Añádase que en estos hilos hubo más personajes que en una novela de Agatha Christie, y tendremos la consecuencia de que ni los lectores, ni probablemente los escritores, sabemos exactamente quién dijo qué, o qué dijo quién, o ni siquiera qué se dijo.

En cualquier caso, la combinación de juventud, testosterona y aspeguerismo lleva a una cosa: el convencimiento de que se tiene razón.

Y si una cosa hay cierta en esto de la inversión, es que el mercado puede estar equivocado mucho más tiempo del que el inversor puede aguantar teniendo razón.


----------



## gordinflas (30 Jul 2022)

Todos tenemos un precio. El mío son 400 euros mensuales IVA no incluído  

Seguiré publicando las actualizaciones de la kamikaze como siempre, cabrones. No vais a notar ningún cambio a mal. Si caso vais a notar que publico más cosas, los artículos de pago los pondré gratis en unos meses. Creo que es una situación en la que todo el mundo gana.


----------



## Seagrams (30 Jul 2022)

Hola, gordinflas


----------



## Luke I'm your father (31 Jul 2022)

Al menos Gordinflas da su track record, el chapis creo que cobra por recomendar vinos porque el calcular porcentaje de pérdida / ganancia le da pereza.


----------



## pelotazo_especulativo (31 Jul 2022)

Yo seguire leyendo a @gordinflas , solo por el olor a polla de viejo que desprenden sus inversiones vale la pena.
Además sirve para posturear cuando alguien te viene hablando de comprar Teslas y tú le dices que estás mirando una empresa china que hace procedimientos médicos para estrechar vaginas.

Si aparte se consigue sacar unas pelas con el patreon, bien por el.

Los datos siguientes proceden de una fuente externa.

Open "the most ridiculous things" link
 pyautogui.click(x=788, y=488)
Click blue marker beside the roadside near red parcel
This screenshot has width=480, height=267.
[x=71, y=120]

Pero Hezpain es pais de plañideras , envidiosos y gente que le das la mano y te agarran el hombro. Es lo que es.


----------



## eldelavespa (31 Jul 2022)

@gordinflas suerte con tu patreon, con todo lo que has ayudado a este foro gratuitamente poca critica se te puede hacer...
Lo malo de meterte en ese jardin es que la gente pone su dinero invertido en empresas que pueden ir mal y si te han pagado alguna cantidad van a descargar su furia contra ti, la gente puede ser muy cabrona cuando pierden su dinero yo llevo muchas de las que cayeron muy fuerte pero no pague a nadie por ningún servicio, ese es mi problema y la diferencia.


----------



## gordinflas (2 Ago 2022)

Buenas, hipócrita vendido al habla  

Actualización de julio. Me da pereza escribirlo, así que dejo el hilo de Twitter y palante. 



Seguramente me quitaré de encima China Starch durante esta semana. Ha subido mucho y creo que ya no vale tanto la pena como otras de la cartera, así que eso. Creo que usaré el dinero para ampliar en MOMO, que la ultrabajada que lleva no se traduce en malos resultados.


----------



## pandiella (3 Ago 2022)

se aprecia y mucho la publicación de la cartera y todos sus movimientos. no se trata de quien "la tiene más larga", sino un "shutup and show me the code"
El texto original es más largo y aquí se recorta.